So, you want an extra £60K, and you’re obviously desirable, otherwise they’d already have got shot of you. So, under a 40% marginal tax rate, you’ll ask for and get £100,000 – 60 to you, 40 to the government. Under 50% marginal, you ask for and get £120,000 – 60-60. Either way, you get your £60K.
Here’s the good bit. Your company is desperate to retain your services, as I said, and is happy to give you your £60K, but they have to raise the extra £20K to fund your extra income tax. They could just put up their prices, but that doesn’t really work, because some smart competitor will come along and squeeze them out. The best way is, in short, to sell more of their stuff, which is what they’re employing you for in the first place – which means economic expansion, which is what everybody wants, isn’t it?
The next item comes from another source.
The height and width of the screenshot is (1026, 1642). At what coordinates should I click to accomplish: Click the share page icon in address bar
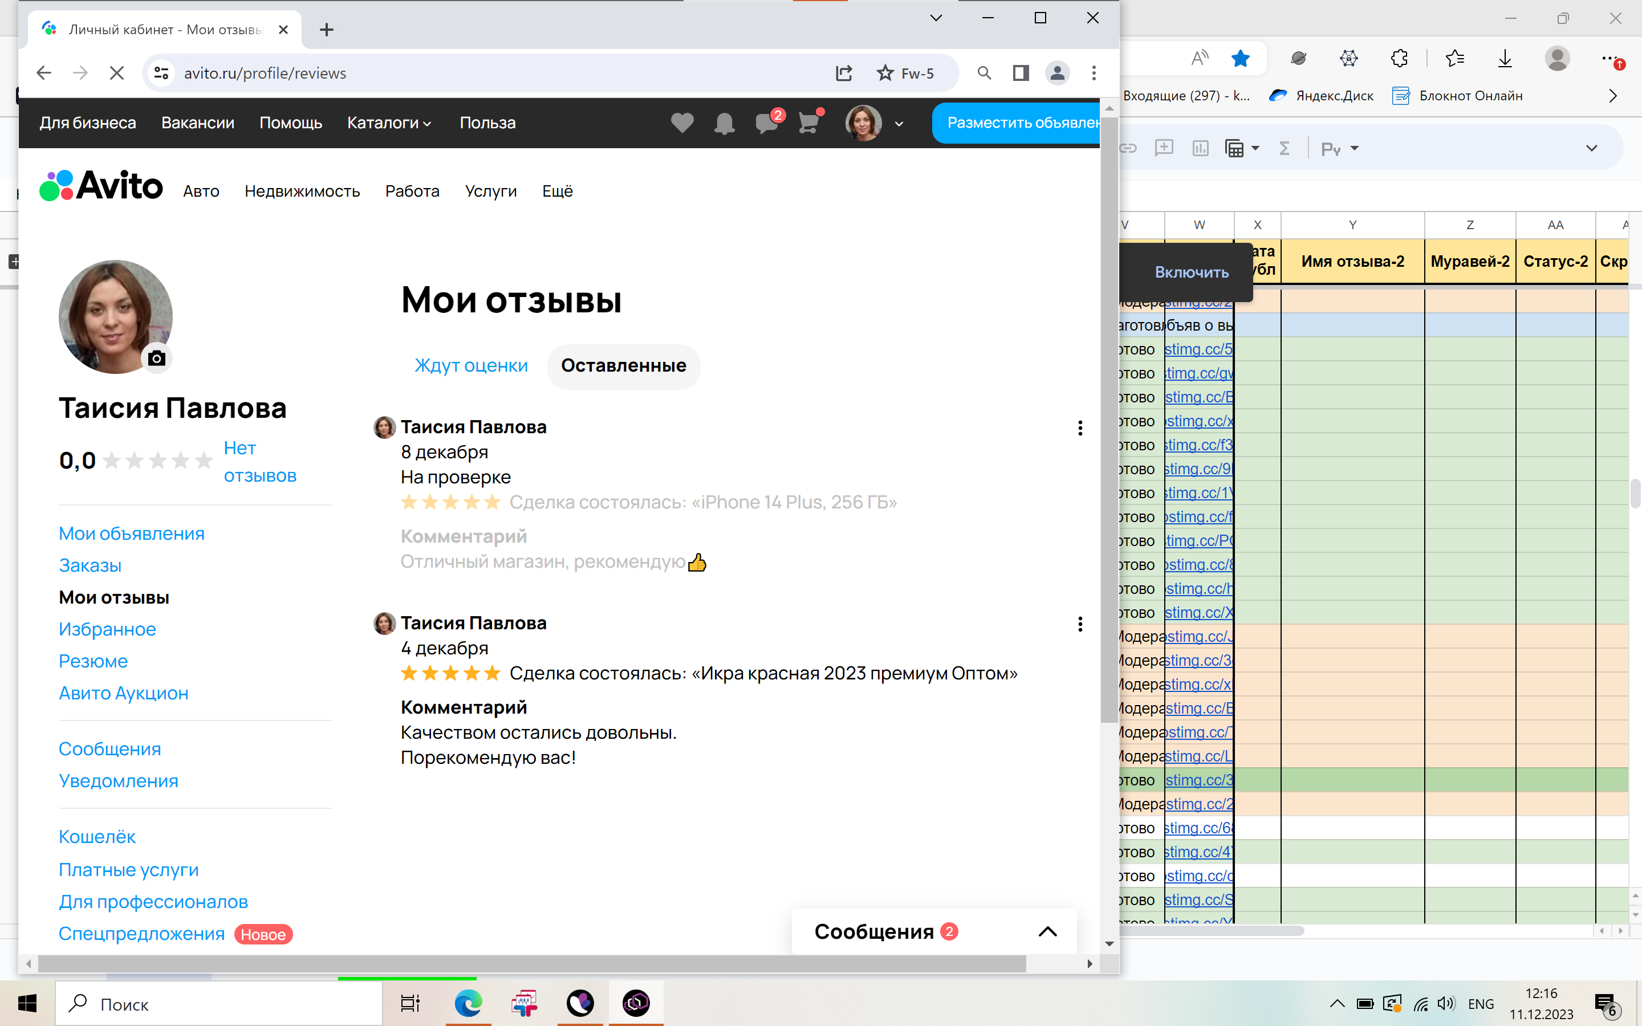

I can’t see anything wrong with this, in fact up to a point, the higher the marginal tax rate, the greater the incentive towards increased economic activity. There might be an inflation niggle somewhere down the line, but that’s the least of our worries at the moment. I can’t imagine why the Chancellor hasn’t gone for it, can you?
The alternative trick, which I tweeted last week and which was hinted at on The Moral Maze this evening, is to make the 50% rate voluntary. Shame the bastards into coughing up. It might just work, self-esteem is a valuable commodity.
* So far, so unrealistic – what productive, motivated useful person would uproot and relocate, or turn into a couch spud, for the lack of £10,000, which is what it comes down to? Multiply the numbers up and your case weakens, due to the economic law of marginal utility, which I wouldn’t dream of boring you with even if I could remember it.